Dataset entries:
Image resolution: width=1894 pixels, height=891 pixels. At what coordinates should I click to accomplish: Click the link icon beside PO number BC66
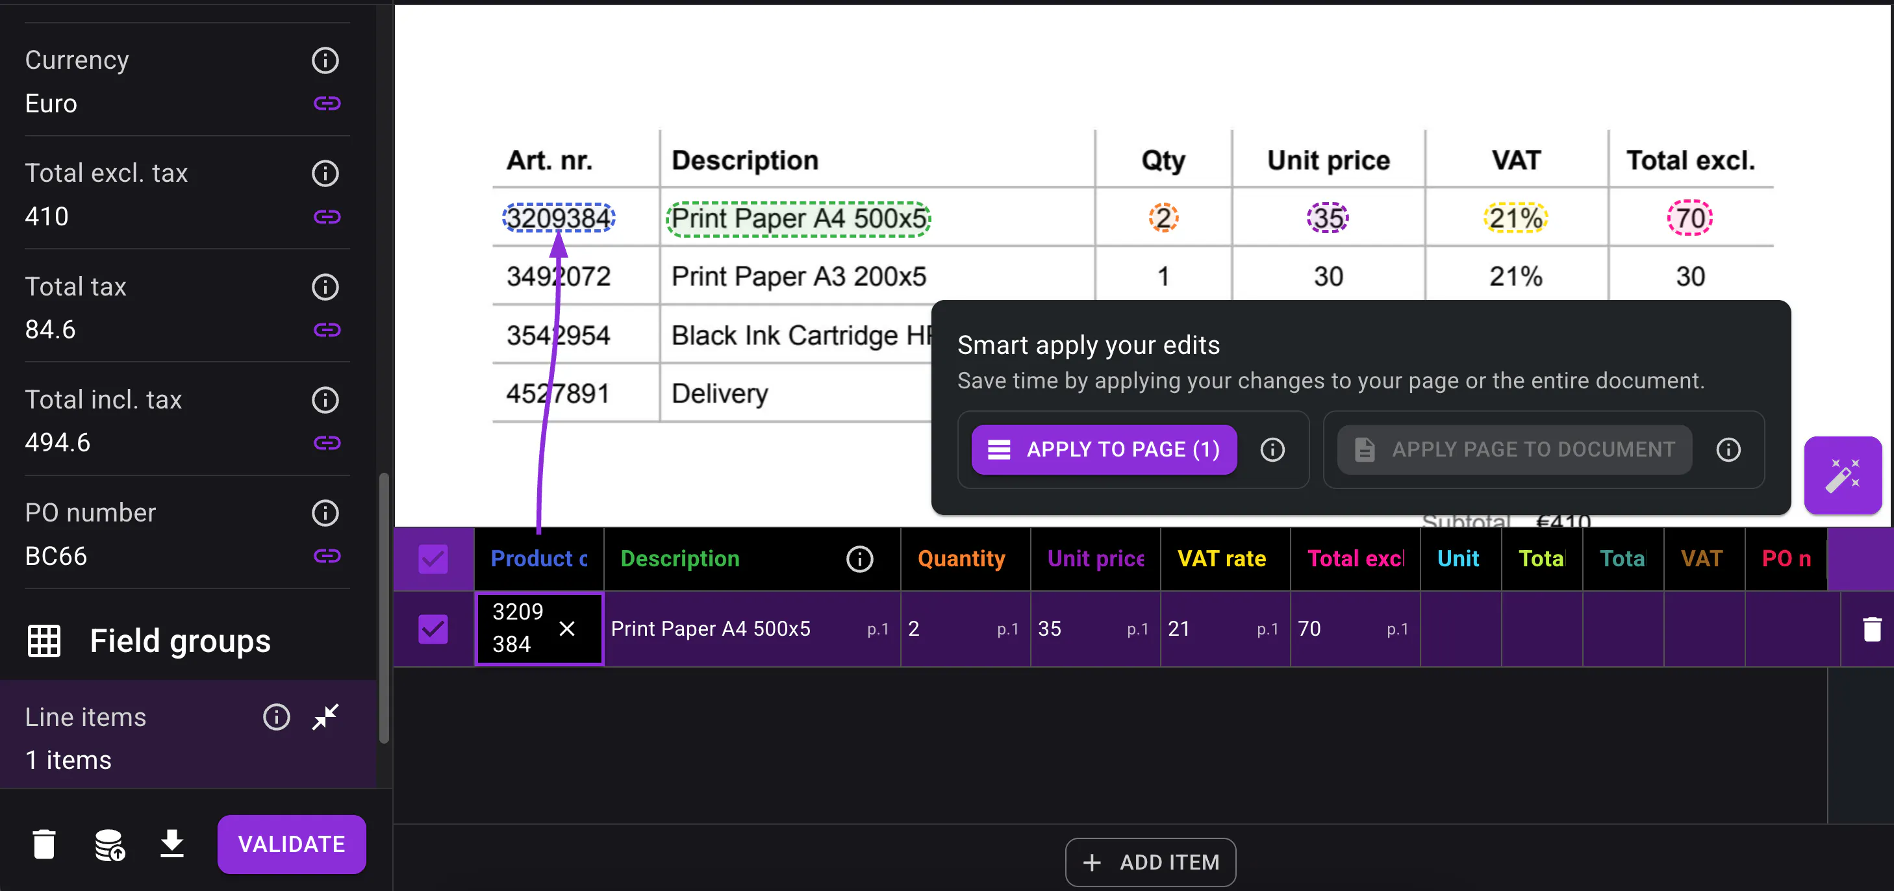326,556
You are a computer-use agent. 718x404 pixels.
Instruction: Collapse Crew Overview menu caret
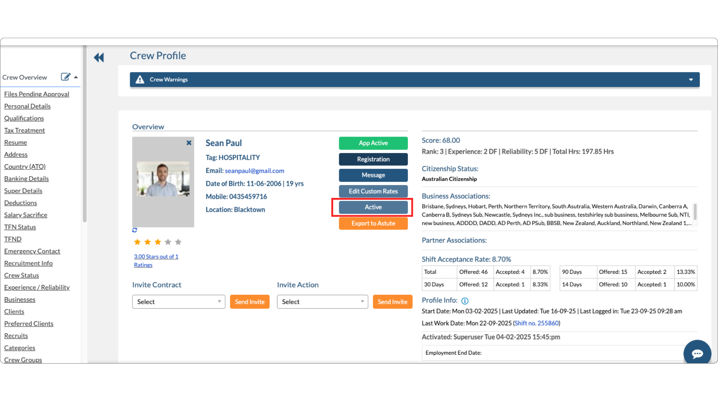[x=76, y=77]
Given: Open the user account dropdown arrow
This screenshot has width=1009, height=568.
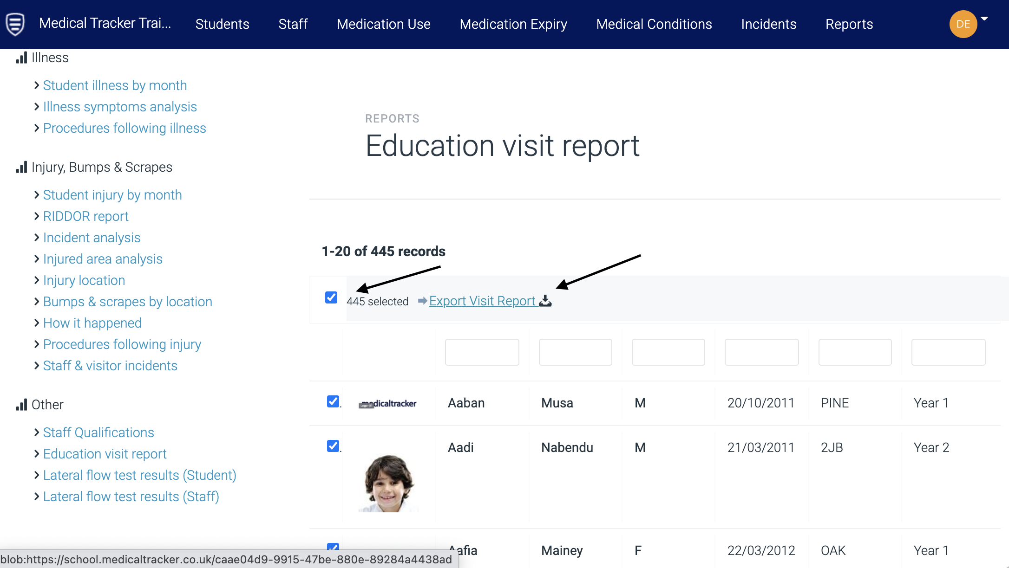Looking at the screenshot, I should point(984,19).
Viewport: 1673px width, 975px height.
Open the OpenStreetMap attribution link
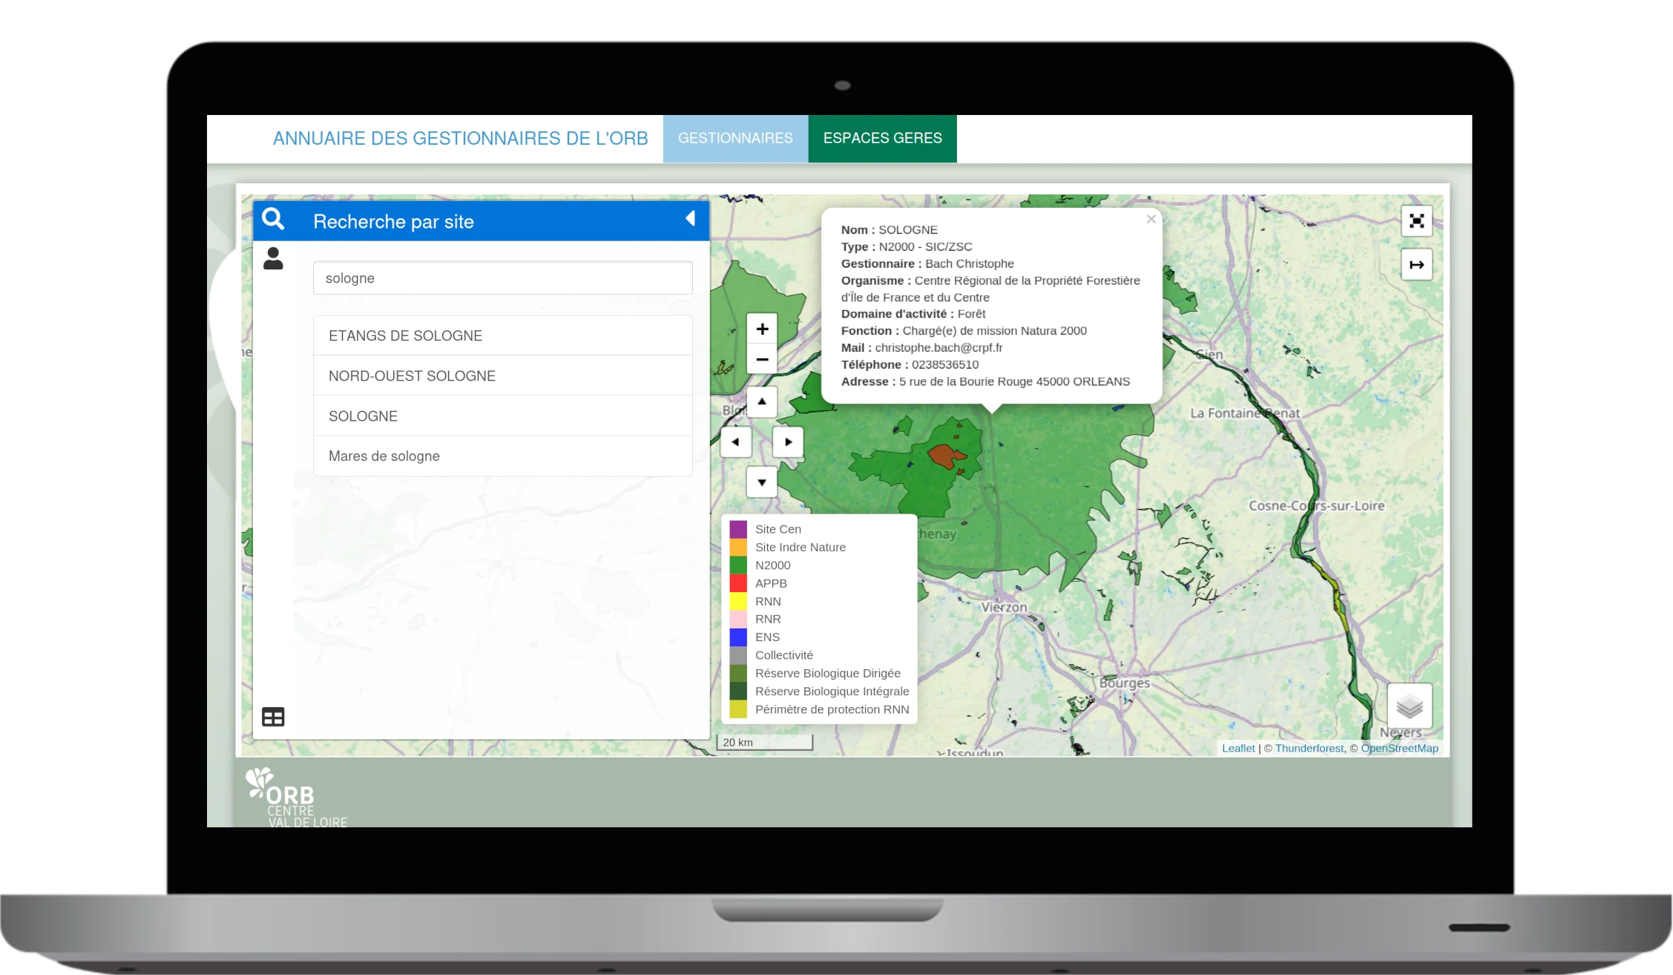point(1399,748)
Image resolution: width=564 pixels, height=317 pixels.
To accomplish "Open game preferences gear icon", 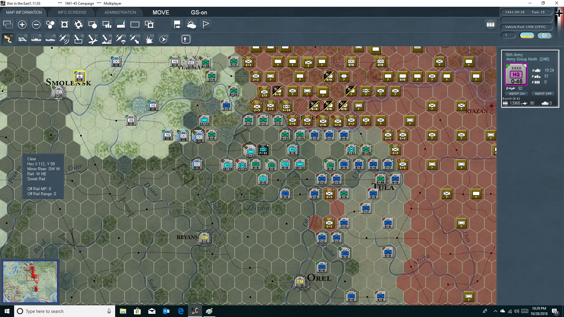I will [78, 25].

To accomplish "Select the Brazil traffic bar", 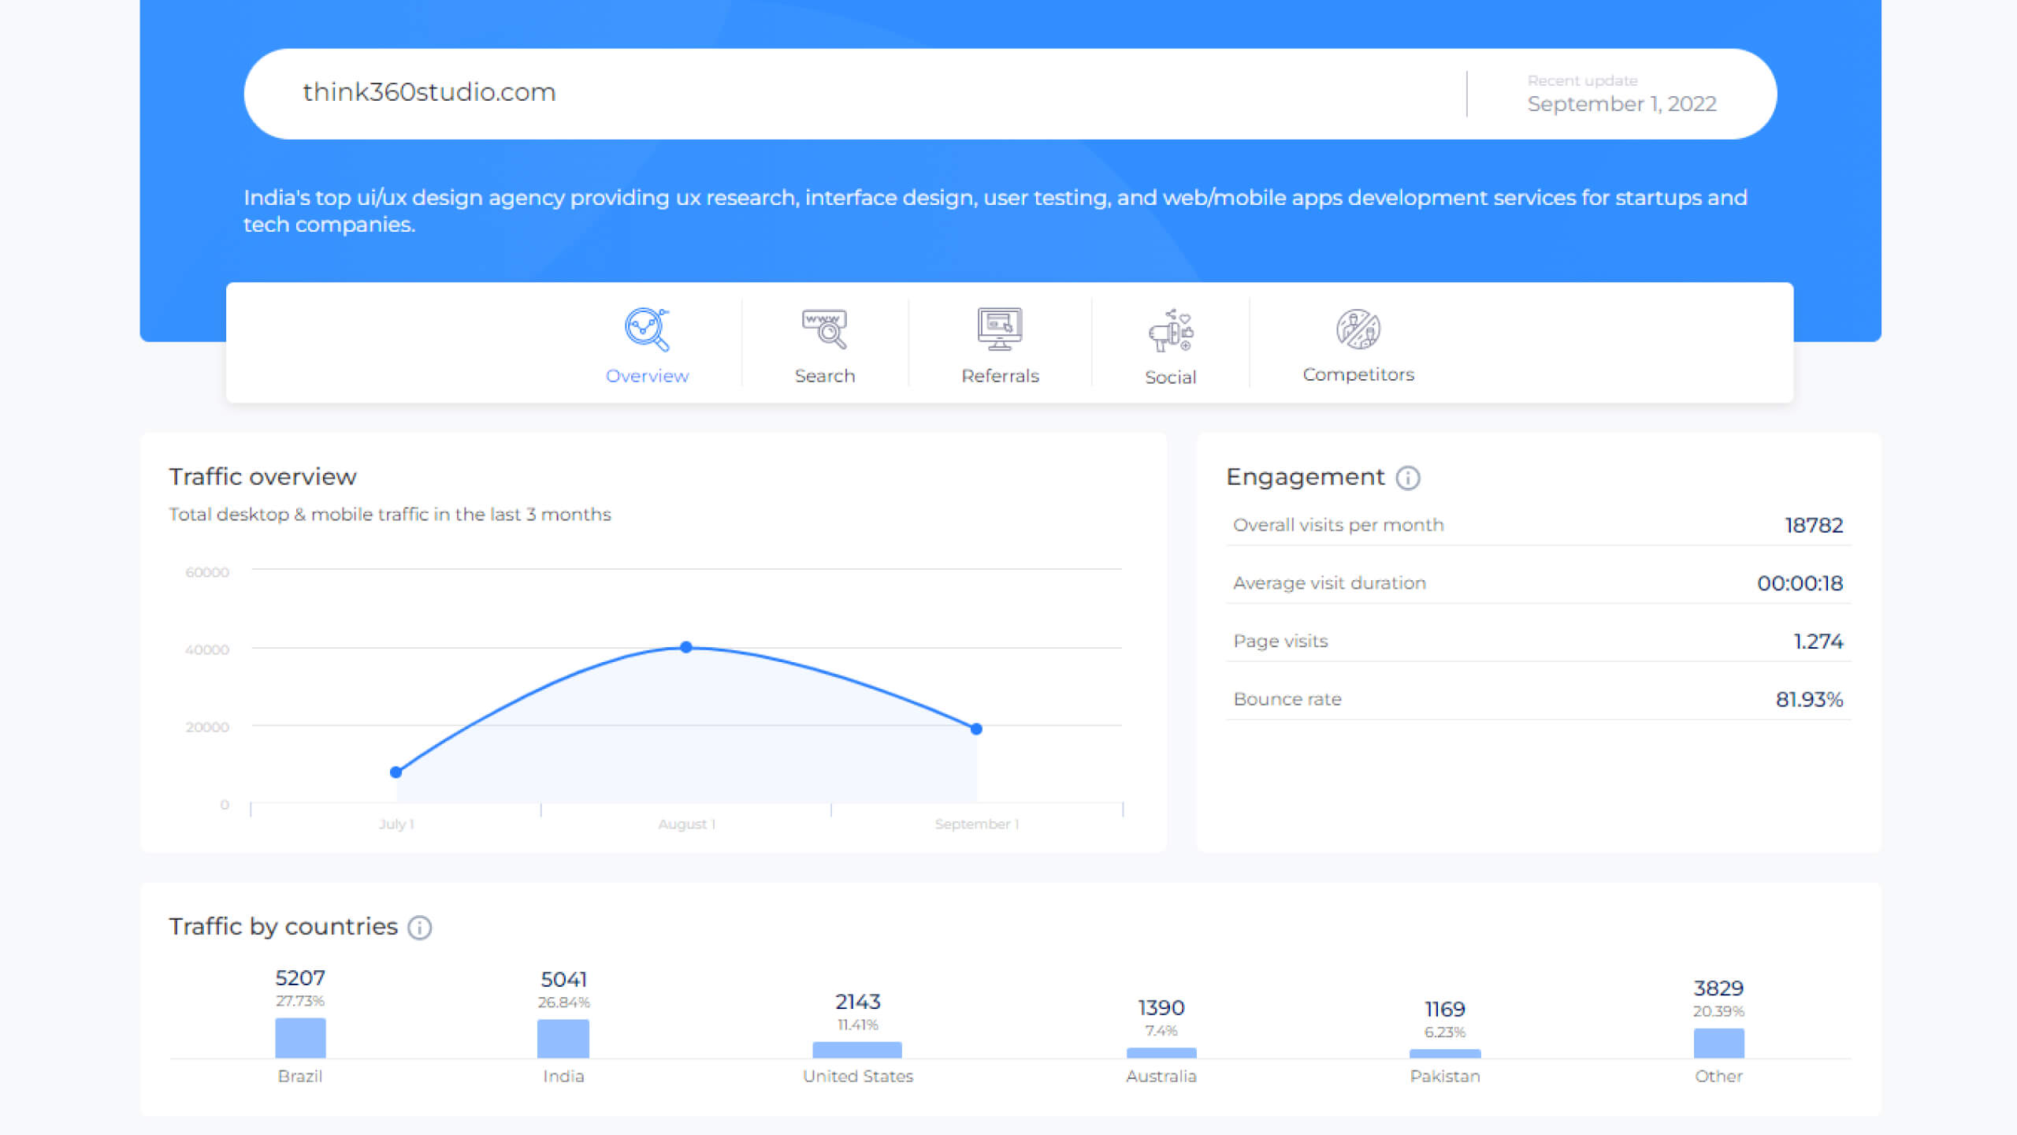I will [x=299, y=1039].
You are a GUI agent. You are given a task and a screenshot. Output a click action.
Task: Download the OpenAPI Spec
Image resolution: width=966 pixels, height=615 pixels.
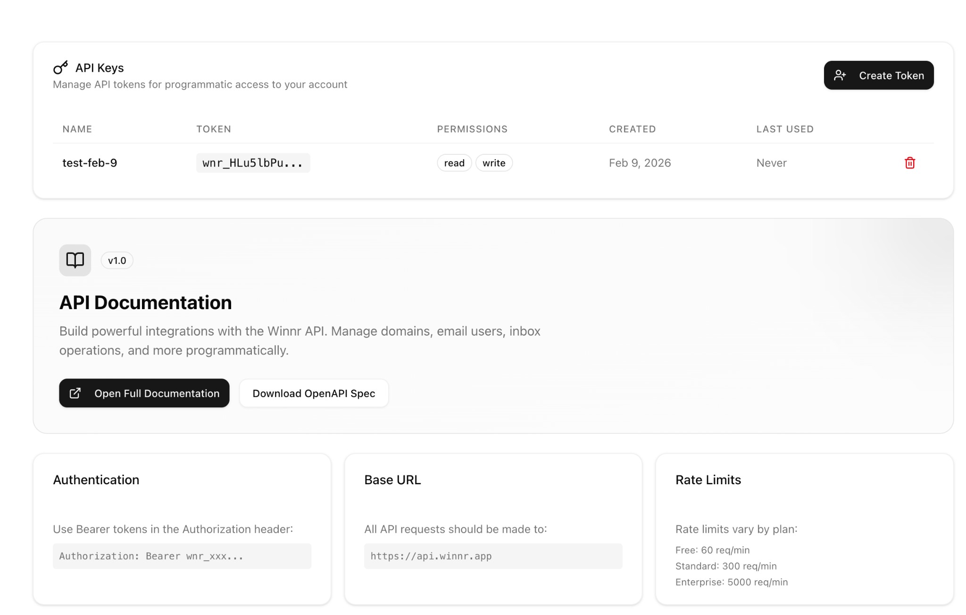314,393
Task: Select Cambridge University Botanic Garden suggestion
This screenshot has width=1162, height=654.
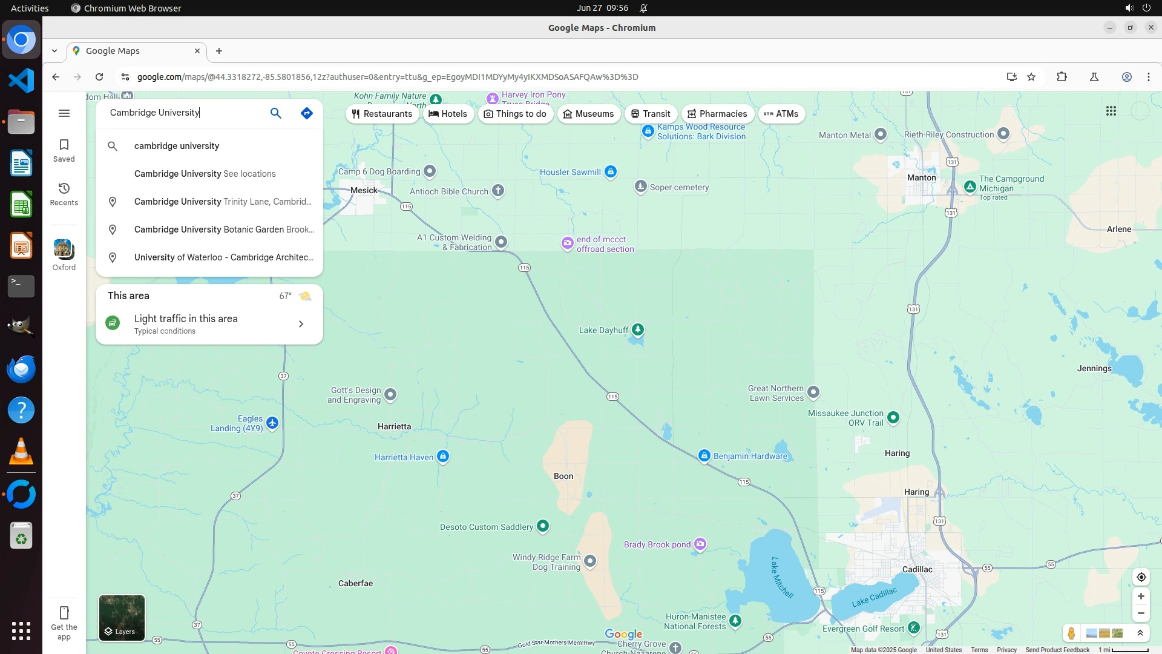Action: click(x=222, y=230)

Brief: Only the lines from the one containing "Image resolution: width=966" through the last line of the entries belong in the answer, given again exactly. Images stay out.

Your response:
Image resolution: width=966 pixels, height=615 pixels.
314,393
Task: Select Cambridge University Botanic Garden suggestion
This screenshot has width=1162, height=654.
Action: click(x=222, y=230)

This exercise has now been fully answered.